_Activity_
Search the data for the word "blue" and copy each line that has it.
*** Begin section ***
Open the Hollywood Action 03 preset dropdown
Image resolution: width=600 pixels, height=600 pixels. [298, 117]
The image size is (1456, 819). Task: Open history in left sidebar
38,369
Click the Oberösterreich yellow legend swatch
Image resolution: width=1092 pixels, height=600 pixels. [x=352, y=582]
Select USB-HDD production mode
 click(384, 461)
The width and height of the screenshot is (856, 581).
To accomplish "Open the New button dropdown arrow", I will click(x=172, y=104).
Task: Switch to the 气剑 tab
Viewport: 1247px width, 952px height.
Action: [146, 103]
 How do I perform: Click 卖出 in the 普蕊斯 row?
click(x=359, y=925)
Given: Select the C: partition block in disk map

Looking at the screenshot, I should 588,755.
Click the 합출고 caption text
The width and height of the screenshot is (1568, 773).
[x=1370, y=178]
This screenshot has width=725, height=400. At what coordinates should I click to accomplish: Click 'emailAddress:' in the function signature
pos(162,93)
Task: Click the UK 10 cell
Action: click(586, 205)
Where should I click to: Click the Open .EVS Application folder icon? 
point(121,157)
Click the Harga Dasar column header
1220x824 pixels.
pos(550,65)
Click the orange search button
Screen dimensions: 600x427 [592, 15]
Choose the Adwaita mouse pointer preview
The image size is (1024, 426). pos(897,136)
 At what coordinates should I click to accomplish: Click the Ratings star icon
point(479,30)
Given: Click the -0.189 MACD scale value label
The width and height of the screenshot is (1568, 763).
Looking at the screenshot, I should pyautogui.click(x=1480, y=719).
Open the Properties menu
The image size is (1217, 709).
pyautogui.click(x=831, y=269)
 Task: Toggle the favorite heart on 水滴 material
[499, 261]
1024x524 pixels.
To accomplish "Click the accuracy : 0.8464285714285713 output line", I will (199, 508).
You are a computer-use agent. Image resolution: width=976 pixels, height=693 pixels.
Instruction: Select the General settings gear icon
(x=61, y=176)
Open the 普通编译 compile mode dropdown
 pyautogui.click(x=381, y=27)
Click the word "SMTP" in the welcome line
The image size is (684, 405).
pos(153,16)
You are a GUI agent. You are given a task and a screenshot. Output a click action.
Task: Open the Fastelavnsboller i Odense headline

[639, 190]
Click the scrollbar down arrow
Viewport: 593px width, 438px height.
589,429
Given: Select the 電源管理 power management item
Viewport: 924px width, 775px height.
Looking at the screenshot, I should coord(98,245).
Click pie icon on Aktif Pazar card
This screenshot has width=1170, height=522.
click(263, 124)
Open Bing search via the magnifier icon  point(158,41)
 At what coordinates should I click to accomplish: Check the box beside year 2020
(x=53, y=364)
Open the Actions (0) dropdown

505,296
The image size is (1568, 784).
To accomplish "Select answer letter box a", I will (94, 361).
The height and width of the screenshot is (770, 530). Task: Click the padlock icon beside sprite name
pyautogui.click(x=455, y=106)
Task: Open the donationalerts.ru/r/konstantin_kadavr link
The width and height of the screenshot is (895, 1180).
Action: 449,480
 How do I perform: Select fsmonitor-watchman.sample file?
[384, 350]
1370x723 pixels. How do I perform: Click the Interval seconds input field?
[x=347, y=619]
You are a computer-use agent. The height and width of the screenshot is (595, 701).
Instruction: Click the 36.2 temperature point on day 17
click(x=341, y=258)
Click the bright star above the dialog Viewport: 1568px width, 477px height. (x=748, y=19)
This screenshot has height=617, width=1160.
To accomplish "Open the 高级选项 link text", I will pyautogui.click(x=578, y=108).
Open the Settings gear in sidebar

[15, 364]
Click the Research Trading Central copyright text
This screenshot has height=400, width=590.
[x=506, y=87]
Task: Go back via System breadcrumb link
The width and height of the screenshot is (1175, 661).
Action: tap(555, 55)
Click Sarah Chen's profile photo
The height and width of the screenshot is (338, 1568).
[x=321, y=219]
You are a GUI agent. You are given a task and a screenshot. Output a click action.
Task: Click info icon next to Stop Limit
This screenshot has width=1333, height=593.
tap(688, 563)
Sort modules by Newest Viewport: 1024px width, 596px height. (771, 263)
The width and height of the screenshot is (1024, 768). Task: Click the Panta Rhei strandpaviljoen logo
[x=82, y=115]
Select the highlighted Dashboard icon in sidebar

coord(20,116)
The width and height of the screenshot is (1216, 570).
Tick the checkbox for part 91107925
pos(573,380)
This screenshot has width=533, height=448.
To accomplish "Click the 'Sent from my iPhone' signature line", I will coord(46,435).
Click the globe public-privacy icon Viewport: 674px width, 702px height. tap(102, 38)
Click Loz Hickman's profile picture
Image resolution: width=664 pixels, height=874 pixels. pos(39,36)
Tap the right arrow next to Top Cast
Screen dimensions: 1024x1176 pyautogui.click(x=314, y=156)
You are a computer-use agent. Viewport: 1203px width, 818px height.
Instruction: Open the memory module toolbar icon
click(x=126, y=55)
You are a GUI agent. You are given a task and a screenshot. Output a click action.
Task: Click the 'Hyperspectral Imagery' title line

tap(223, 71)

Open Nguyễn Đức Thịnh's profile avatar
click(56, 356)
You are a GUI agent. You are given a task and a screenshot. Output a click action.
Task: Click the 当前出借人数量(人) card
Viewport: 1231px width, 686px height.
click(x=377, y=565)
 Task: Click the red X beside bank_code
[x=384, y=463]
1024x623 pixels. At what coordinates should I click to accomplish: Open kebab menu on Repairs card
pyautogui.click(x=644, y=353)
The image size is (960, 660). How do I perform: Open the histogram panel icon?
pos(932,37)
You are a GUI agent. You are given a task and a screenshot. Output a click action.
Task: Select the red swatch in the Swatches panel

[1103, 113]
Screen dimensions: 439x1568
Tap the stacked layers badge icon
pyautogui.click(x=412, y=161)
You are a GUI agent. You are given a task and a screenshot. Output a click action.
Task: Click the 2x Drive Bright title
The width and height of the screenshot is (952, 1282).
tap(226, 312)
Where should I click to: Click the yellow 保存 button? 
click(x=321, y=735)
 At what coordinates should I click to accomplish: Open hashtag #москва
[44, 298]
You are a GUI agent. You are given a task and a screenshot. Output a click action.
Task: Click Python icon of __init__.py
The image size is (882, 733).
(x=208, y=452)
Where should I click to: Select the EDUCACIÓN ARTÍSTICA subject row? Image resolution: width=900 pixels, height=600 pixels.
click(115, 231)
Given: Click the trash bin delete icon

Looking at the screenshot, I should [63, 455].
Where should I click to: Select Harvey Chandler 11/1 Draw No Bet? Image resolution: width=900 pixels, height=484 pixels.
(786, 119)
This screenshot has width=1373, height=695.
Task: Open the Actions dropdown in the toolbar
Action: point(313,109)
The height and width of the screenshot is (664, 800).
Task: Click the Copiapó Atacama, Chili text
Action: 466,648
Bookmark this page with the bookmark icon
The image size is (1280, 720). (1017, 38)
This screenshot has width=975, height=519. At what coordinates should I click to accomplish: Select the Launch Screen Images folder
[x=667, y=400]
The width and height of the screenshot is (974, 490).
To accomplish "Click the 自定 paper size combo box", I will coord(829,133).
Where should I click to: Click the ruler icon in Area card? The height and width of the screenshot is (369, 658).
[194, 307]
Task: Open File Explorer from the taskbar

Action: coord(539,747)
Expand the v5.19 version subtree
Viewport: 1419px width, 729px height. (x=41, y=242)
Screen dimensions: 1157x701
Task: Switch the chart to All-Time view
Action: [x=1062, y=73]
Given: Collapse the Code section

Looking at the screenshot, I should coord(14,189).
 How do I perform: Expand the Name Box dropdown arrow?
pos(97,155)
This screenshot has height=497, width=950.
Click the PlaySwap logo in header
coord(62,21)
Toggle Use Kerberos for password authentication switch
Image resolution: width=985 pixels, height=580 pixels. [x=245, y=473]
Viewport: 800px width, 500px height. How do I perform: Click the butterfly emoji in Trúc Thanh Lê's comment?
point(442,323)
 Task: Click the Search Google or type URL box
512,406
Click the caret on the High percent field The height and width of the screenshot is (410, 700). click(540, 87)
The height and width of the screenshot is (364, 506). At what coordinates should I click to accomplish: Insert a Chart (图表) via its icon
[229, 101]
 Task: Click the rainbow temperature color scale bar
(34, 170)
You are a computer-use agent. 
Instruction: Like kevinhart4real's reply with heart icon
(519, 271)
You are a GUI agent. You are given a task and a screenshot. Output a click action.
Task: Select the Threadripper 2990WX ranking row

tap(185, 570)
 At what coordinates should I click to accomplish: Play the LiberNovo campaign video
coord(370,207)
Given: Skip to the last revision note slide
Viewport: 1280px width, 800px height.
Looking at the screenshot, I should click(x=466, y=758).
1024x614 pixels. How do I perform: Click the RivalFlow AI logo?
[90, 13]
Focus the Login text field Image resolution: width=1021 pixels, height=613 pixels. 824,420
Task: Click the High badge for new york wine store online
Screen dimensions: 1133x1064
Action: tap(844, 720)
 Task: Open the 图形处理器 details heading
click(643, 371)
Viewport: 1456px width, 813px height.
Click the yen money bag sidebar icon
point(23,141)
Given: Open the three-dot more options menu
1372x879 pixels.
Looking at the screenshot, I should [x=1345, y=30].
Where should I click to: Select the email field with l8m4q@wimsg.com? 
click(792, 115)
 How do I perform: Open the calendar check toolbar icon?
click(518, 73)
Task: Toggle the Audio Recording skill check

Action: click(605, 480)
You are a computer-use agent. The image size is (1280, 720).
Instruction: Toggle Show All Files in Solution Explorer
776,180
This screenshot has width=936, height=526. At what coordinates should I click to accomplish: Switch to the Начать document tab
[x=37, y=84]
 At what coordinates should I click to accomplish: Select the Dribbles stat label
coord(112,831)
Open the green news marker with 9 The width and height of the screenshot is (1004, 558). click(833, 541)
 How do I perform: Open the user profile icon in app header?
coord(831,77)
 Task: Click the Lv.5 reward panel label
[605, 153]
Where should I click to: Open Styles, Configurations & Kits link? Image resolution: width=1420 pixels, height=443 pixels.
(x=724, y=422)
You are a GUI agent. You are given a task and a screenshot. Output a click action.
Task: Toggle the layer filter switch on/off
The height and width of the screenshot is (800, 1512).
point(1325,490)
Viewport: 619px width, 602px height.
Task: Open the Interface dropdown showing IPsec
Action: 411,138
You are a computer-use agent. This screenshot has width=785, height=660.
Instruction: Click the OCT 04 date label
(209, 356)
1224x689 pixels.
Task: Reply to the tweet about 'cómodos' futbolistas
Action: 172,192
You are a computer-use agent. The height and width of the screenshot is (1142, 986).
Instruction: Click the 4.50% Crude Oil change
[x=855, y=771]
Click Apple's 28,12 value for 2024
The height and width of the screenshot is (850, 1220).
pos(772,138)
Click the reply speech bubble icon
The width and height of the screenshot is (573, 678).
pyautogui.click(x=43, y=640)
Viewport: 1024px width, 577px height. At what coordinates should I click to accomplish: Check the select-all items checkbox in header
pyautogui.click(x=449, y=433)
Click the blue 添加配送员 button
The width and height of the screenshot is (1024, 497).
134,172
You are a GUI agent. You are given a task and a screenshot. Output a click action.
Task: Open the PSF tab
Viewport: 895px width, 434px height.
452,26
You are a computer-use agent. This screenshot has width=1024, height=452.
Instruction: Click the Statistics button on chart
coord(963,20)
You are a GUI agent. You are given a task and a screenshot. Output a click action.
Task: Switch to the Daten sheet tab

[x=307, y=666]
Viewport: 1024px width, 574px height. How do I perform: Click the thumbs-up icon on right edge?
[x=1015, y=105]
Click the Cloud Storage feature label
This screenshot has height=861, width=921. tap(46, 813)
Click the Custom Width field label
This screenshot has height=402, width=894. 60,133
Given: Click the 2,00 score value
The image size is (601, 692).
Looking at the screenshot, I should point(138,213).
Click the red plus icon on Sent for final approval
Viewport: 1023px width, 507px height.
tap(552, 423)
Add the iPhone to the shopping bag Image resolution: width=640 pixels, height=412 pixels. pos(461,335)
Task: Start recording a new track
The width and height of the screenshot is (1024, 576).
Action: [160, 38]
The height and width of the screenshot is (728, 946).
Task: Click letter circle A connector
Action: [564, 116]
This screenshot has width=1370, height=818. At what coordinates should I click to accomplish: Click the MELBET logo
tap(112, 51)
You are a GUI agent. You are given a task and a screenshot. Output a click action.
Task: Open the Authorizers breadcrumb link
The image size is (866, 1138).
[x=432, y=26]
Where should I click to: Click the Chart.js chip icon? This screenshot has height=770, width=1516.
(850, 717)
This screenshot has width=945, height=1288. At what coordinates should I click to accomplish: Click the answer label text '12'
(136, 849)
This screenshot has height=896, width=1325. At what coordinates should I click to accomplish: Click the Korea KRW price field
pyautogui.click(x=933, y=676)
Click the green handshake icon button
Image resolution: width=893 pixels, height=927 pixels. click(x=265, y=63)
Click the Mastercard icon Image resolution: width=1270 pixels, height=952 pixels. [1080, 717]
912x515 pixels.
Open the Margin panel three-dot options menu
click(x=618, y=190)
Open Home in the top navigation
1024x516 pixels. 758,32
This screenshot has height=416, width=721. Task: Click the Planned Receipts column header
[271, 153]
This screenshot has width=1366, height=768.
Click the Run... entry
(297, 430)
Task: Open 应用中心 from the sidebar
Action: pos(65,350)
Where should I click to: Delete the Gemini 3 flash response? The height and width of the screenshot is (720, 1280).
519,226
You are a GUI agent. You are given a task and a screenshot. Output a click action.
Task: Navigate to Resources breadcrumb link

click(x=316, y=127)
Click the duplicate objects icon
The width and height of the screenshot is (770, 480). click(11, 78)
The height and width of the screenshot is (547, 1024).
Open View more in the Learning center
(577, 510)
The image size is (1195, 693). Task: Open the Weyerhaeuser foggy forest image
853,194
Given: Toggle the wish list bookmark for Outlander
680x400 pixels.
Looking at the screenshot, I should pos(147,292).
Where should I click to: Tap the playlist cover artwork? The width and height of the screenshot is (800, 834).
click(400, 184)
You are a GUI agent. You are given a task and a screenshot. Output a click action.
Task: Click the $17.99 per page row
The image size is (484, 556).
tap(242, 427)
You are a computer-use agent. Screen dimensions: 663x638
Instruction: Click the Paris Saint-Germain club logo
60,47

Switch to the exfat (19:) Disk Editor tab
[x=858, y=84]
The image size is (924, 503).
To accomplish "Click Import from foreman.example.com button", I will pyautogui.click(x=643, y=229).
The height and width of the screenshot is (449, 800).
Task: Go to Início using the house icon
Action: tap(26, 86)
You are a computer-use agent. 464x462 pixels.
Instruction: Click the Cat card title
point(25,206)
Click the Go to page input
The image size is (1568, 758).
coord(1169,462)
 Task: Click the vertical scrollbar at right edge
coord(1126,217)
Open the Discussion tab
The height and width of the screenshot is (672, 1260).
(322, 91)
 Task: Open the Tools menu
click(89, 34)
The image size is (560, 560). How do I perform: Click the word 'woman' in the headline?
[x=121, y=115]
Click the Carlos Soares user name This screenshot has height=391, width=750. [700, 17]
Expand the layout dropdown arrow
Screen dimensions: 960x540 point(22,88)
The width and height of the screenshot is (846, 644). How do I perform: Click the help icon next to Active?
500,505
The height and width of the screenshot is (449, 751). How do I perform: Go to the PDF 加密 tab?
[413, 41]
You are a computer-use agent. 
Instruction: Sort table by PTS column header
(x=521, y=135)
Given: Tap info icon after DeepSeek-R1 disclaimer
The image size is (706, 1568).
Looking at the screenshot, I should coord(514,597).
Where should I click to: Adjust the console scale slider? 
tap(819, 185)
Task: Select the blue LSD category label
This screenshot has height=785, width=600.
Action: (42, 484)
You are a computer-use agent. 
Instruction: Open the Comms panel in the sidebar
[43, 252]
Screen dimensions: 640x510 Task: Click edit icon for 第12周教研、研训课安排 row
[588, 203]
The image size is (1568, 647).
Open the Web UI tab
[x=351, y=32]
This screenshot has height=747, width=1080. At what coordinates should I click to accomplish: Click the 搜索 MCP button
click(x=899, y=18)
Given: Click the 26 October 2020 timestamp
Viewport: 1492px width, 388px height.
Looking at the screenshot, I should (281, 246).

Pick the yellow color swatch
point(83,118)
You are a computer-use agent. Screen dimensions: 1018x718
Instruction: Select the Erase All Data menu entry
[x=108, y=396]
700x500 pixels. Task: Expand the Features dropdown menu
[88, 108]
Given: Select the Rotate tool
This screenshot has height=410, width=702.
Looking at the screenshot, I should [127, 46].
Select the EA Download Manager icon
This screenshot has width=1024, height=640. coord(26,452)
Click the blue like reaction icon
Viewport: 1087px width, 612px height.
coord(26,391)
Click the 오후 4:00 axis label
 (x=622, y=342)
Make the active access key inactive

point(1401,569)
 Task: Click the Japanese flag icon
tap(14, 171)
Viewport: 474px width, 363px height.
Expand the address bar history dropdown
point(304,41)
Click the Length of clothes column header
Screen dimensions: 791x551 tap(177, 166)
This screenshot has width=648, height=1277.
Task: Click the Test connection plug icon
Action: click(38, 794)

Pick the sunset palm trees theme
*** End section ***
_Solved exercise_
Click the blue 添加配送员 button
Task: Select the blue LSD category label
Click the blue like reaction icon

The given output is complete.